Le paquet tel qu'il est conçu devrait conduire à renchérir les prix de l'énergie, dans un contexte où ces prix flambent déjà. Se pose clairement une question d'acceptabilité sociale de la transition écologique et de choix des outils, à la fois pour atteindre les objectifs et accompagner les mutations nécessaires. Le président de la commission de l'environnement du Parlement européen, M. Pascal Canfin, agite lui-même le spectre de l'apparition de « gilets jaunes » à l'échelle de l'Union.
Deuxième sujet : comment donner les bons signaux à l'industrie tout en tenant compte de ses capacités d'innovation et en préservant la compétitivité des entreprises de l'Union européenne vis-à-vis des entreprises étrangères ? C'est notamment l'enjeu du mécanisme d'ajustement carbone aux frontières.
Troisième sujet : comment finance-t-on le besoin massif d'investissements ? Quelle doit être la part des investissements publics et privés ? Cette question est en suspens et renvoie à des éléments qui ne figurent pas en tant que tels dans ce paquet, comme le débat sur l'éventuelle adaptation du pacte de stabilité et de croissance pour donner aux États membres des marges de manoeuvre budgétaires supplémentaires, comme la taxonomie ou encore la réglementation financière. Nous avons eu un échange très intéressant avec le fonds Amundi concernant la finance verte et l'intégration par les investisseurs et les entreprises des enjeux climatiques.
Ces différentes questions nous conduisent à poser celle du mix pertinent d'outils : comment combiner de manière efficace objectifs, réglementation, mécanismes de marché, dépenses budgétaires ou fiscales ? Cela nous conduit également à nous interroger sur les curseurs pertinents sur le niveau de solidarité entre les États membres, mais aussi sur l'articulation entre l'action qui doit être menée par les États membres et celle qui doit relever de l'Union européenne.

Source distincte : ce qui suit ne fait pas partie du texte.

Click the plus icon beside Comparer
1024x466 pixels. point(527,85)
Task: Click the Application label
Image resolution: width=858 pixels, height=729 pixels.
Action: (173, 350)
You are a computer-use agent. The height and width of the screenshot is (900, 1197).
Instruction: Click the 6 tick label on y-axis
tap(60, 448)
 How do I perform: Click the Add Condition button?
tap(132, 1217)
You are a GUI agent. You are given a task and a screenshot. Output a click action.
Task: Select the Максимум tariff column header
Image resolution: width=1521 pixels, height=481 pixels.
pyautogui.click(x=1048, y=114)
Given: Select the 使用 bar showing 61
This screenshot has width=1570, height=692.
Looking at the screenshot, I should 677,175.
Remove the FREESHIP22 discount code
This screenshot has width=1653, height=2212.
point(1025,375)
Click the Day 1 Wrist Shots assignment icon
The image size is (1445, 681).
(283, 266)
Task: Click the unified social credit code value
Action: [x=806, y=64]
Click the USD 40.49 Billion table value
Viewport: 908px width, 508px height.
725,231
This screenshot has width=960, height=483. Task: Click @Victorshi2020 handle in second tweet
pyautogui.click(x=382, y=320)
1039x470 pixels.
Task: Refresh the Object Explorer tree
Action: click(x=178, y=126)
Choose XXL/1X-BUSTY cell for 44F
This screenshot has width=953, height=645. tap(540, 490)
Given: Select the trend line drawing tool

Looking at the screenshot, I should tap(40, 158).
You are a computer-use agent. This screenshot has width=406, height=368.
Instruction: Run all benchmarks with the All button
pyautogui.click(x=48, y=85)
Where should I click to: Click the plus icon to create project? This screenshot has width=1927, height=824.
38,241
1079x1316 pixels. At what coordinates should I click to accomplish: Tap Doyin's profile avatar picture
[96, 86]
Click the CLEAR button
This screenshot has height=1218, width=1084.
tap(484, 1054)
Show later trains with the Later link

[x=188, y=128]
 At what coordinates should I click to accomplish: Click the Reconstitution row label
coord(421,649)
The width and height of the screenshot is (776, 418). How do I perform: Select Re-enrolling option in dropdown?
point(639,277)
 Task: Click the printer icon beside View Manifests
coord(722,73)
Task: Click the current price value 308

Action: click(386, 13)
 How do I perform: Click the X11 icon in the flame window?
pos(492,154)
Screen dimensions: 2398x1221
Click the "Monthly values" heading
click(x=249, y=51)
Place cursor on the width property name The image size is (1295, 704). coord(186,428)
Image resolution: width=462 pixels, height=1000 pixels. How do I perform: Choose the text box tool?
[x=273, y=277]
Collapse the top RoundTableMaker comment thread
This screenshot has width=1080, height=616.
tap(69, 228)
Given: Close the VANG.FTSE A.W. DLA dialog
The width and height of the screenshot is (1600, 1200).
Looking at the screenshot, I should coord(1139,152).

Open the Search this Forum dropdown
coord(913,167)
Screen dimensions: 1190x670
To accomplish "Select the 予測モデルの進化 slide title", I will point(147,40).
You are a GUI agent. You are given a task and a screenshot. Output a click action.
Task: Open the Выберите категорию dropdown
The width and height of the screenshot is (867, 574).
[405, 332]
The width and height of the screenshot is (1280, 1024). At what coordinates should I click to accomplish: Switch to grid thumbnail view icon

Ces enjeux sont importants du point de vue des principes et de la capacité opérationnelle à mener à bien les négociations de ce paquet qui implique des transitions particulièrement importantes dans l'Est de l'Europe. Or, les tensions en cours relatives au lien entre État de droit et fonds européens pourraient provoquer un raidissement de certains États membres, voire percuter directement ces négociations.